Width: Ovens are generally 27 to 30 inches wide, though some models may be wider. Consider both the space you have available and the interior size of the oven before you buy.
Color: White, black, and stainless steel are by far the most common finishes for ovens. You may want to coordinate the oven's finish with your cooktop and refrigerator purchases as well.
Gas or electric: If using an existing connection, be clear on what is there and if the connections can handle the model oven(s) you want to buy. For new installations, check with a plumber or electrician to make sure power and/or gas can be installed (or moved) to the oven's location.
Types of heat: Standard heat, broiling, convection, microwave, and steam are the main choices in heat. Budget ovens usually only offer conventional heat, while luxury models will have more heat options. Some "combination" ovens feature a combination of heat (such as conventional with microwave).
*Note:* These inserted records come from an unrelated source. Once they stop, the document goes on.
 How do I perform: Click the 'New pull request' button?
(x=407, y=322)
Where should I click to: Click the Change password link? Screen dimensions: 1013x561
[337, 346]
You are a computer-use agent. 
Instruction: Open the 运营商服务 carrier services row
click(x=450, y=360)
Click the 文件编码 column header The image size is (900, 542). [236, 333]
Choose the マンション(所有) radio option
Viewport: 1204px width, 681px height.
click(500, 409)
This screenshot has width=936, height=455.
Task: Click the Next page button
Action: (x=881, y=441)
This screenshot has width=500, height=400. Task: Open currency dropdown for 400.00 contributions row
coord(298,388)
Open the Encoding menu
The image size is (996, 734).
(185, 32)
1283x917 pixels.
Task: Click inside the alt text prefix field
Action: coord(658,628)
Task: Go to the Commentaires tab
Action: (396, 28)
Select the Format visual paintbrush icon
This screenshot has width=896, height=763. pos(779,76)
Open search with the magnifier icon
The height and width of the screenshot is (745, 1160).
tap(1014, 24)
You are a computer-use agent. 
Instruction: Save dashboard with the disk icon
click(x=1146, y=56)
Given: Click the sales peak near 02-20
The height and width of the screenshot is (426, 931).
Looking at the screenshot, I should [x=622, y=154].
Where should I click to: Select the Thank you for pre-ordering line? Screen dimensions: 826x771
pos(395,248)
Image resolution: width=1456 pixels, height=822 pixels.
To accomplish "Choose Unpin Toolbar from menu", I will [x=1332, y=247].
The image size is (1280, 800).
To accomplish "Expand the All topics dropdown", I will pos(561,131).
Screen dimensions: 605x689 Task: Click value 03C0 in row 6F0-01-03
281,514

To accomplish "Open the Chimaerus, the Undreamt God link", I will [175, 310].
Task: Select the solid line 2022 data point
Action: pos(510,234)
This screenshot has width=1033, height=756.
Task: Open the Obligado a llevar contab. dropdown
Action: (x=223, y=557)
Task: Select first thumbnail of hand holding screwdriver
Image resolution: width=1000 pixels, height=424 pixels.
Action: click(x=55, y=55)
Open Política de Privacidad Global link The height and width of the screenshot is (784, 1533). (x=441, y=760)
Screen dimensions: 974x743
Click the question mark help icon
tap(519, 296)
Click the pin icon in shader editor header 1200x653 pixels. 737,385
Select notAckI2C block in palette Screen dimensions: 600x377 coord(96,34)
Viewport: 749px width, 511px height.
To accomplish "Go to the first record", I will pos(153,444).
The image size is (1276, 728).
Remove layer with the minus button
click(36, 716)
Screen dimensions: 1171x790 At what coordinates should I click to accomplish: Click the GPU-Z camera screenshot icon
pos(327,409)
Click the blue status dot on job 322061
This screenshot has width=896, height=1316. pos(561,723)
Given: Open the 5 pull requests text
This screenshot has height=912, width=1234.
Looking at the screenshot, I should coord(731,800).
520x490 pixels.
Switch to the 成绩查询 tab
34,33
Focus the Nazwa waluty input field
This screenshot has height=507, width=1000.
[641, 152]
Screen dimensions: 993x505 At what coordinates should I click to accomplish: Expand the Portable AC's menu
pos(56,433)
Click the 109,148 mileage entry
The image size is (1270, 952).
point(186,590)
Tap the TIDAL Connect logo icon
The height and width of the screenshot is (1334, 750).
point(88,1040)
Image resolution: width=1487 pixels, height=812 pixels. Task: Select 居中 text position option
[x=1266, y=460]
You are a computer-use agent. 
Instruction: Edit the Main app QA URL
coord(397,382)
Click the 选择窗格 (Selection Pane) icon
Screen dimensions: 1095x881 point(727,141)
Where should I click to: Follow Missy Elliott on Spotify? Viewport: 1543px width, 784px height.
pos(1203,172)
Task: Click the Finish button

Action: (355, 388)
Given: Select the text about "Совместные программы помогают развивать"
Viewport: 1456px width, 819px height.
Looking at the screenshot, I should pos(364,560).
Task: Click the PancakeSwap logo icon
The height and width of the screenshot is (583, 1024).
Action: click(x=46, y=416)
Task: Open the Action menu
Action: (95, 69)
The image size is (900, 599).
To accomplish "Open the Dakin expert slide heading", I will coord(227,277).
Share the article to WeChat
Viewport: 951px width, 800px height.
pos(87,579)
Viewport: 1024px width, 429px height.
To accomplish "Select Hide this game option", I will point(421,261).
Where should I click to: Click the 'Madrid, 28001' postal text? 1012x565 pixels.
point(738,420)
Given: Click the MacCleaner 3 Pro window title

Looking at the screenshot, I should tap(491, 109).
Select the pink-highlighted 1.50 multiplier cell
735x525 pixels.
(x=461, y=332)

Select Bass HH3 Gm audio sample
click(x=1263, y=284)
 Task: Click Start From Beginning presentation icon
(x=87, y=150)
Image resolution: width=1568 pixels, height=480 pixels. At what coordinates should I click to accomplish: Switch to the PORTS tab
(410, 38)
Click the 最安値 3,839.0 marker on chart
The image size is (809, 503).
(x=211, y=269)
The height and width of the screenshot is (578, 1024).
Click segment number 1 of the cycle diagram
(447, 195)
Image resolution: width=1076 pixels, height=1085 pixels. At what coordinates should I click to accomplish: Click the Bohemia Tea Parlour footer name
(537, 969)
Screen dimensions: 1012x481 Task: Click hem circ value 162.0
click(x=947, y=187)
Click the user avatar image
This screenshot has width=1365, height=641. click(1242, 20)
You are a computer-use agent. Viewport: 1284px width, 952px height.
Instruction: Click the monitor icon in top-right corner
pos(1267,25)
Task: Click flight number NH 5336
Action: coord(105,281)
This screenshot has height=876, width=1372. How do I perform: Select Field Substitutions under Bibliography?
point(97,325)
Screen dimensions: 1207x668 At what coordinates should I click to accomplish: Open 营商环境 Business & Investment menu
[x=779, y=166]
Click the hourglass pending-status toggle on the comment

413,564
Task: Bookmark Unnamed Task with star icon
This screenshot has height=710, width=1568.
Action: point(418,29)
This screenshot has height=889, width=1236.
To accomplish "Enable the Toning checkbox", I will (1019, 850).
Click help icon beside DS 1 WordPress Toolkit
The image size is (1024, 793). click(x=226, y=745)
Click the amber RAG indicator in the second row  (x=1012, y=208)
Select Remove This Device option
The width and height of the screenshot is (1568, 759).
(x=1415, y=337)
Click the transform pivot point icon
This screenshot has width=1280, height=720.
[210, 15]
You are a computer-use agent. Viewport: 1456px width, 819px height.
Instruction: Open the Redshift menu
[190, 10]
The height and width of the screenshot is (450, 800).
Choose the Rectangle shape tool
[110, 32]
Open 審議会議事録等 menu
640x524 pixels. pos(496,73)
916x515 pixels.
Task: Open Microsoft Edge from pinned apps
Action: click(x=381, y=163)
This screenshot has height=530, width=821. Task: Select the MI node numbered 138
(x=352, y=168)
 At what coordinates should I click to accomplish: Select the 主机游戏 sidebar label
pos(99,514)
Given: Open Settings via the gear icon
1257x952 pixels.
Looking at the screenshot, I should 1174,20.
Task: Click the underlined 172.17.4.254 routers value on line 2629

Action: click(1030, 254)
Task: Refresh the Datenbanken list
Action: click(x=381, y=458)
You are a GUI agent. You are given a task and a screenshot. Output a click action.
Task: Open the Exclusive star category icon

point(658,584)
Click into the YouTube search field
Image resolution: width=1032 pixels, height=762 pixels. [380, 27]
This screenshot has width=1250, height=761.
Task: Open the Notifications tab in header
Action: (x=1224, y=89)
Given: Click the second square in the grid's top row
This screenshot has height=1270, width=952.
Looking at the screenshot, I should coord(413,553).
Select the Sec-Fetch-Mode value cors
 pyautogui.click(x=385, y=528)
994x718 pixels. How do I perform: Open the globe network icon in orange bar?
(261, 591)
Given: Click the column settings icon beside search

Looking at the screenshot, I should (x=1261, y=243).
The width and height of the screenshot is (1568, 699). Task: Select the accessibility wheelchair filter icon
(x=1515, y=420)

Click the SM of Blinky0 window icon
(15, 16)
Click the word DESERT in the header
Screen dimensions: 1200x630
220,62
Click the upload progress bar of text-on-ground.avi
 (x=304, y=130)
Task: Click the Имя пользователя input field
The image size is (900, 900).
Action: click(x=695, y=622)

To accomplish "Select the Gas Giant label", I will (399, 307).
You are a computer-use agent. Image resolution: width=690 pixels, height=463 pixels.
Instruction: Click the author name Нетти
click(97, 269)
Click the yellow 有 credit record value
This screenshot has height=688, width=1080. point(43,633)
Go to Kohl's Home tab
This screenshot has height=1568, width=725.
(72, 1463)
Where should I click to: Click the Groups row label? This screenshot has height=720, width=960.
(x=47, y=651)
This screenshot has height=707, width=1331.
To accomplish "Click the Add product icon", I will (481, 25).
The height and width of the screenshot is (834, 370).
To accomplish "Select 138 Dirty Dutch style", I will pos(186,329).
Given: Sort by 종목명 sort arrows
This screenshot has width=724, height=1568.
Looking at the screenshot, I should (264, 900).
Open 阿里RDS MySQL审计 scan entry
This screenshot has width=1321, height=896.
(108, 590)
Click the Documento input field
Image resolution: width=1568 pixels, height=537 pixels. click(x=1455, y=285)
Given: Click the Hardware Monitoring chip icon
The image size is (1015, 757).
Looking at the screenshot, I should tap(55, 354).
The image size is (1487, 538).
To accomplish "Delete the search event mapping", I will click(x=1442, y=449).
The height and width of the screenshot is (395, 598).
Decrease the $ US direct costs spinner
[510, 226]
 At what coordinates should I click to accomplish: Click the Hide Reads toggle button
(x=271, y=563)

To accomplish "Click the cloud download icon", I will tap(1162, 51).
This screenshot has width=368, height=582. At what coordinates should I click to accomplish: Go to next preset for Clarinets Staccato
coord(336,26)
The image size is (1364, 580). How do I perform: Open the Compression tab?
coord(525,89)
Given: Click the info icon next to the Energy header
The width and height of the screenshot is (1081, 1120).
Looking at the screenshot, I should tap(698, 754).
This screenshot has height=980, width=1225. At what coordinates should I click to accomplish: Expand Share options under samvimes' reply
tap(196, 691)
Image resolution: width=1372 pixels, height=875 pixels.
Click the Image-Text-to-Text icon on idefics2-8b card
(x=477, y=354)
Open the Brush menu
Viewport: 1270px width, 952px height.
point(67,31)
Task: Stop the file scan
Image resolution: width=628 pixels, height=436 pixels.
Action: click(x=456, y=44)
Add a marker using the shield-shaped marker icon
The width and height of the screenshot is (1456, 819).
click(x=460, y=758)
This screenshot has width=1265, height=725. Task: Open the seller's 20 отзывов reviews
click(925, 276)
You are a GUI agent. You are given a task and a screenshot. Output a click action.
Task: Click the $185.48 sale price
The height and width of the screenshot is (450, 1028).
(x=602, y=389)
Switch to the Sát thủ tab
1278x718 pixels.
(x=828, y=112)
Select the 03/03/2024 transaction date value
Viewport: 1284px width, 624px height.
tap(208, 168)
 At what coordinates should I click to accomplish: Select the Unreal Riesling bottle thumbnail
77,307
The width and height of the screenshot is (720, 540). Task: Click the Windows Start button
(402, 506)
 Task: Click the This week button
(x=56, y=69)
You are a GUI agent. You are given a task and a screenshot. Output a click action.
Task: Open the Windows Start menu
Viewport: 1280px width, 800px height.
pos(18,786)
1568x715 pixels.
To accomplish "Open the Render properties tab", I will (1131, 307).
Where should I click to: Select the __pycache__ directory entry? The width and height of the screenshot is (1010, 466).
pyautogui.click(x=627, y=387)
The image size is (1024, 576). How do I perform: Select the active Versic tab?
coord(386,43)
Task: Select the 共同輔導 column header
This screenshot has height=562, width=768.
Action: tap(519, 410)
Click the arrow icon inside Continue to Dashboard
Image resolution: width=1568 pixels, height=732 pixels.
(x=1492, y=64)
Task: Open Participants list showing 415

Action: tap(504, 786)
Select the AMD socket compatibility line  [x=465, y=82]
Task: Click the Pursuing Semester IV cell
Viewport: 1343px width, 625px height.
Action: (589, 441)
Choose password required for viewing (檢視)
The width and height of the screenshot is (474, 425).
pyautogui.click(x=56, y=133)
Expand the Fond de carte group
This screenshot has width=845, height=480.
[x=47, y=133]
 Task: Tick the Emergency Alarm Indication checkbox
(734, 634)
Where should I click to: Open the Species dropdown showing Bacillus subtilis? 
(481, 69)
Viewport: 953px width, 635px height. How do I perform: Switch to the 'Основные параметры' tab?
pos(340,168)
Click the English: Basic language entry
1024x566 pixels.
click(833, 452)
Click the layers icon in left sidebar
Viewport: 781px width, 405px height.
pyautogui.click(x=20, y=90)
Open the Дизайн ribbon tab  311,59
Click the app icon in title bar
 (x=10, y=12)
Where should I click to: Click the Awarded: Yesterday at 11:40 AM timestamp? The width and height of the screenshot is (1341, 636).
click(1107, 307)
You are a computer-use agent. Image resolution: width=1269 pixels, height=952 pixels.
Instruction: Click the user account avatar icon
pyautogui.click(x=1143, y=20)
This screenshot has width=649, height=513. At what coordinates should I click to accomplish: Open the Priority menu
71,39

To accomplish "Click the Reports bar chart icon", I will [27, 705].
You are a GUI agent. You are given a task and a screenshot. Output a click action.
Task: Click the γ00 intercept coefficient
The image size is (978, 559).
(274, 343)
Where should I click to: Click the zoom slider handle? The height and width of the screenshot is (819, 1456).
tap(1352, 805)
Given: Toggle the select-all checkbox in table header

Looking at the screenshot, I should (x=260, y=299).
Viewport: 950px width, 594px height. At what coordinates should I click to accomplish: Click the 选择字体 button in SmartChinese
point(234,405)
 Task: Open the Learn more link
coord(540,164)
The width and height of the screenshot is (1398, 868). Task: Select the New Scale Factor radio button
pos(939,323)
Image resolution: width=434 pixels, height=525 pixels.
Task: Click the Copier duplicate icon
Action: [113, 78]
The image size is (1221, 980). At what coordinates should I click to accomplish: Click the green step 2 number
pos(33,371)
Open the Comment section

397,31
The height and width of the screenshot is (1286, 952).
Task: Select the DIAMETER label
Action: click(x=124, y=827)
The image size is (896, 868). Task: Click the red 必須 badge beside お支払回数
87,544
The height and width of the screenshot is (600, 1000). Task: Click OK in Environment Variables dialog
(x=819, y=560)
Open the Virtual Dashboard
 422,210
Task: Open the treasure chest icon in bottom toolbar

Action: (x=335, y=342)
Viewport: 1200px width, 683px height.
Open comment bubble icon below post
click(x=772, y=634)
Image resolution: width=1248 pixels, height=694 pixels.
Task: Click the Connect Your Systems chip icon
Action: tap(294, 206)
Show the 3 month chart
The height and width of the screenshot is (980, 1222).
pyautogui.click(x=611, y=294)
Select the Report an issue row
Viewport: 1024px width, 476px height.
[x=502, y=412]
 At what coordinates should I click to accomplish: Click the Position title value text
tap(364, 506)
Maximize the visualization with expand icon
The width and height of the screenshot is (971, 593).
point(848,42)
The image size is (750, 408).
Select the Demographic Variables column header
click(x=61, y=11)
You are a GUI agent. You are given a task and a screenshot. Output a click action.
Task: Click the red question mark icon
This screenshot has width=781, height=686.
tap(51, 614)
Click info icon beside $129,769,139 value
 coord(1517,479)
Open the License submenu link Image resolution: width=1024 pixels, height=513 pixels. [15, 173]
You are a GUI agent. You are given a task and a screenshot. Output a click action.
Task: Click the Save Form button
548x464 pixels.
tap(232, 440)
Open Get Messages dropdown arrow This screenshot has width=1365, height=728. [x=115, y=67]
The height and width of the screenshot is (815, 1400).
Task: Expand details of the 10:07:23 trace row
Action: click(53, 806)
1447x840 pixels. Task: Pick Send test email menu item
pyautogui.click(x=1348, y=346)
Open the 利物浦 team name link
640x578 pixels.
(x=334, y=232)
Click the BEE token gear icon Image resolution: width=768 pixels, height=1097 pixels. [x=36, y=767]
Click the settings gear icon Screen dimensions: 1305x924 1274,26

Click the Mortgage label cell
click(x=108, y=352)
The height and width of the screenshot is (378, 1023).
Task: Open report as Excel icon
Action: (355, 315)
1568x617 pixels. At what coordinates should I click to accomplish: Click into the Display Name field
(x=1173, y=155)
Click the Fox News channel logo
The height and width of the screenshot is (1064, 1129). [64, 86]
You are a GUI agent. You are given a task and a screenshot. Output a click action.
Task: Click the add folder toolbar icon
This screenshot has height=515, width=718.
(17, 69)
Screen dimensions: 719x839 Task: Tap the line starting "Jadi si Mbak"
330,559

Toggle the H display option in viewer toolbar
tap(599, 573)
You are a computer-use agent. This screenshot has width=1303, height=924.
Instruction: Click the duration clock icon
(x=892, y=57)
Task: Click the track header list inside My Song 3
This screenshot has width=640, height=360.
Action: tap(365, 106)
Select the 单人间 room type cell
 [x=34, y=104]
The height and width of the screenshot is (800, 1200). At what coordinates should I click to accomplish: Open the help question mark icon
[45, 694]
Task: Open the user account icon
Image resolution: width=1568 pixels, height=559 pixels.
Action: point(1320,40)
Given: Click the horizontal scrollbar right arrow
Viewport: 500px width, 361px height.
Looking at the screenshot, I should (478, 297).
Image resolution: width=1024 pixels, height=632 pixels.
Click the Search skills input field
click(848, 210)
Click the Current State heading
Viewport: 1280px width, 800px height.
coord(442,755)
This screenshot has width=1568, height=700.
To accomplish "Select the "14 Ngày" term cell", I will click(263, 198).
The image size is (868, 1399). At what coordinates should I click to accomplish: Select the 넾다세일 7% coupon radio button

Cleaning: Self-cleaning settings are included with most ovens. If this feature is a must-have for you, be sure to check how it works for the model you'd like.
Interior space: Consider the foods you like to cook when choosing an oven's size. Basic models may be too small for a huge turkey. Top-of-the-line ovens often include larger interior space, heavier racks, and precision temperature controls. Some manufacturers also make smaller "convenience" ovens meant for flat items such as one casserole dish or a pizza.
Oven controls: Budget models include knobs or dials to regulate heat and timers. Some may include digital displays as well. More expensive ovens may have options such as one-touch baking, infinite temperature settings, recipe memory, and preprogrammed settings.
Optional accessories: Interior lights, flexible rack systems, thermometers, rotisseries, and other features may be available for your oven.
Do your homework. Browse Web sites and magazines that compare current models and features. Consumer Reports is an excellent source for unbiased information and recommendations. Visit: www.consumerreports.org/
- Conventional ovens are also called radiant or thermal ovens. Design is based on two heating elements, one for baking and roasting and the other for broiling. Heat radiates up and pushes cold air down, creating a potential for uneven heating.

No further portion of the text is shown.